Recently the bank tweeted, “ADB will issue bonds denominated in Pakistani rupee up to a value of $200 million equivalent to support local currency operations and develop capital markets. Pakistan approved ADB’s issuance of Pakistani rupee-linked bonds.”

Last month the cabinet’s Economic Coordination Committee (ECC) supported the floating of rupee-linked bonds on foreign markets. ECC has allowed the ADB to issue offshore rupee-linked bonds to international investors subject to all codal formalities being completed.
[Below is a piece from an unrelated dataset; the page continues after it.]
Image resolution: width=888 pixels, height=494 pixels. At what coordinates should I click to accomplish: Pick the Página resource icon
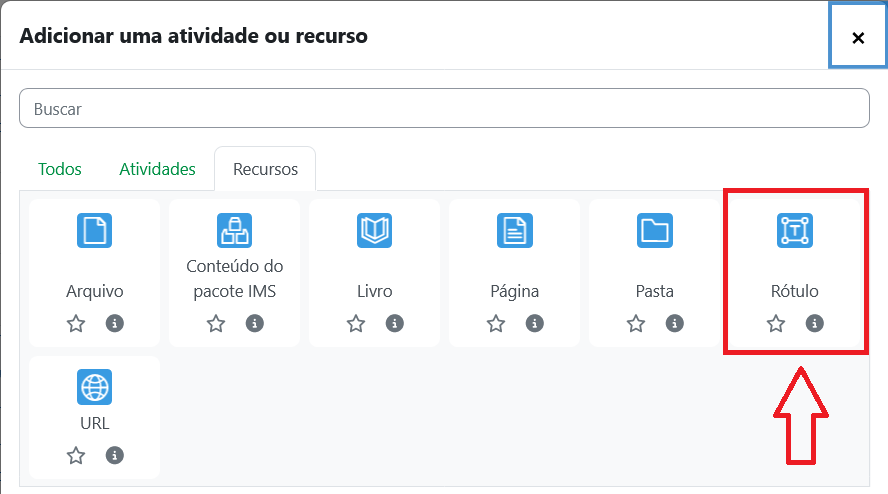click(515, 231)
Finance Ministry said in a statement, “The program, according to the recommendation of SBP (State Bank of Pakistan), shall be restricted to maximum of $200 million. The local currency proceeds of the bonds shall be used for financing long term infrastructure and energy projects in Pakistan.”

Fitch Solutions forecasts rupee to average 171.15 versus next year’s US dollar as soft demand from foreign investors for Pakistani assets will continue to cool demand for local currency. Rupee calculated by Fitch Solutions weakened around 7.1% against the US dollar until last month.

The 5-year bond, payable semi-annually with a coupon rate of 0.375 percent per annum and a maturity date of 3 September 2025, was priced at 99.556% to yield 15.4 basis points over the 0.25% US Treasury notes due July 2025.

The Bank of America, Credit Agricole CIB, Citi, and J.P had led the deal. Morgan. Morgan. A syndicate group composed of ANZ, BNP Paribas, DBS Bank Ltd., NATIXIS, and Rabobank was also founded.

With 41% of the bonds issued in Asia; 34% in Europe, Middle East and Africa; and 25% in the Americas, the issue achieved broad primary market distribution. By type of investor 52% of the bonds went to central banks and official bodies, 31% to banks, and 17% to fund managers and other types of investors.